Go through the listing and copy each line that has the string "computer" in it.

========

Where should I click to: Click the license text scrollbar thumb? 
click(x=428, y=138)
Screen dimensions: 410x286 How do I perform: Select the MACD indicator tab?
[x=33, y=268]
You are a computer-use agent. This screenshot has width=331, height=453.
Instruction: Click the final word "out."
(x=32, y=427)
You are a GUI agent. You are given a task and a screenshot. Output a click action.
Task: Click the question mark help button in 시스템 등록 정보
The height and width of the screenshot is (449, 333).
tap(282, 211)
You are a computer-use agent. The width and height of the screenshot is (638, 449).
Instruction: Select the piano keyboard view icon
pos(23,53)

========

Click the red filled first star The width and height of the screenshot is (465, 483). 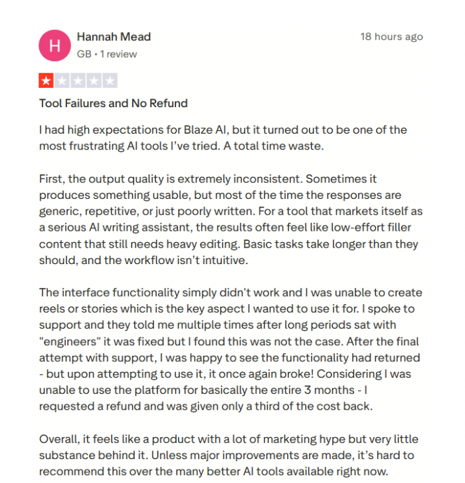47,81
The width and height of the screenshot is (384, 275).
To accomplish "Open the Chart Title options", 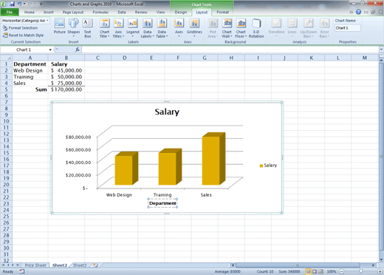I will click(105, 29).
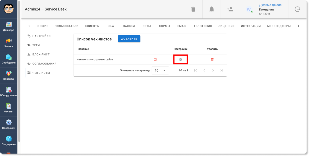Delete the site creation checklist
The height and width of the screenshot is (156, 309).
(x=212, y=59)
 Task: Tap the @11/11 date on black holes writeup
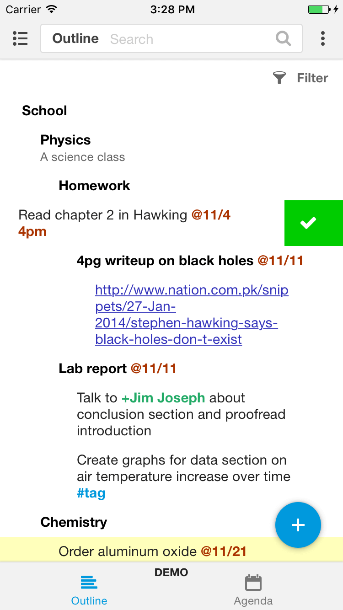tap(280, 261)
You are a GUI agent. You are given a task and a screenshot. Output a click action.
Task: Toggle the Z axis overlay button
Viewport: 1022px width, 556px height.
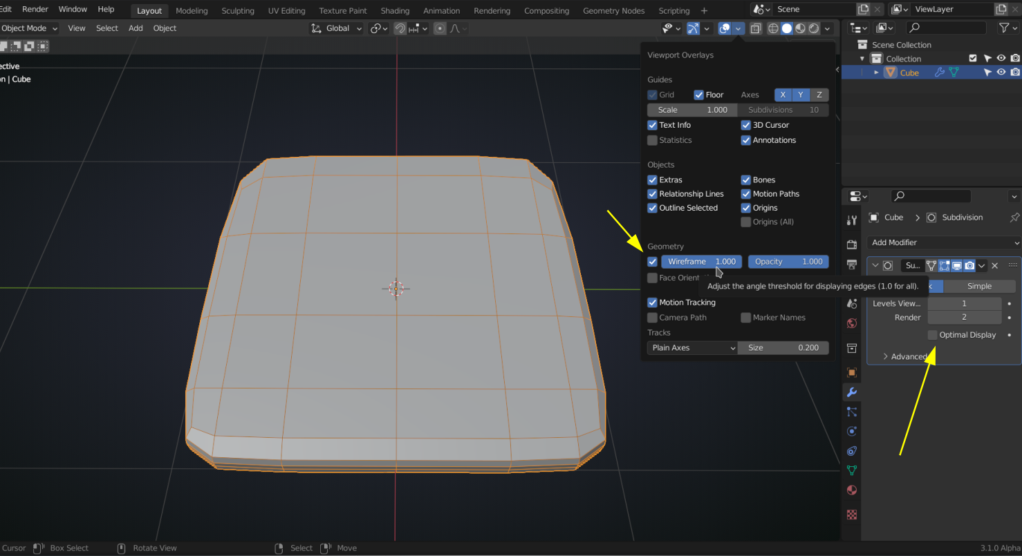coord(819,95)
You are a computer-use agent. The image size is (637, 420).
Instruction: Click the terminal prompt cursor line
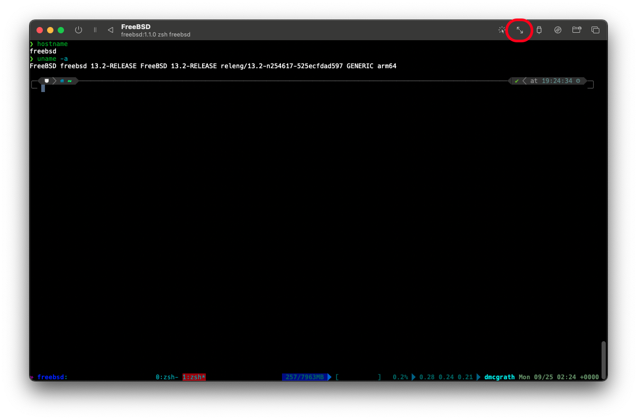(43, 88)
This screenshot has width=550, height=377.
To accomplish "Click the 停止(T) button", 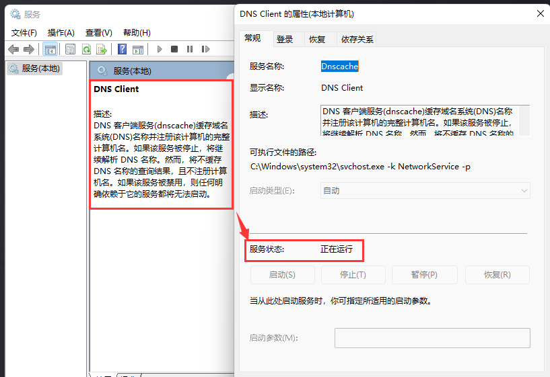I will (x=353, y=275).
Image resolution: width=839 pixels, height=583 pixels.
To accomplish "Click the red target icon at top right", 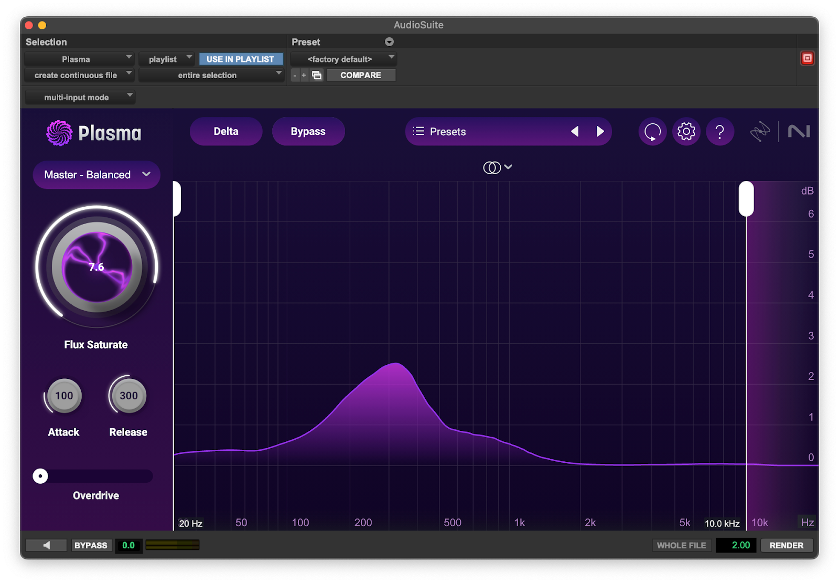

========

TASK SOLUTION >>
You are a computer-use agent. This screenshot has width=331, height=453.
You are a computer-use agent. The width and height of the screenshot is (638, 449).
You are a computer-use agent. The image size is (637, 420).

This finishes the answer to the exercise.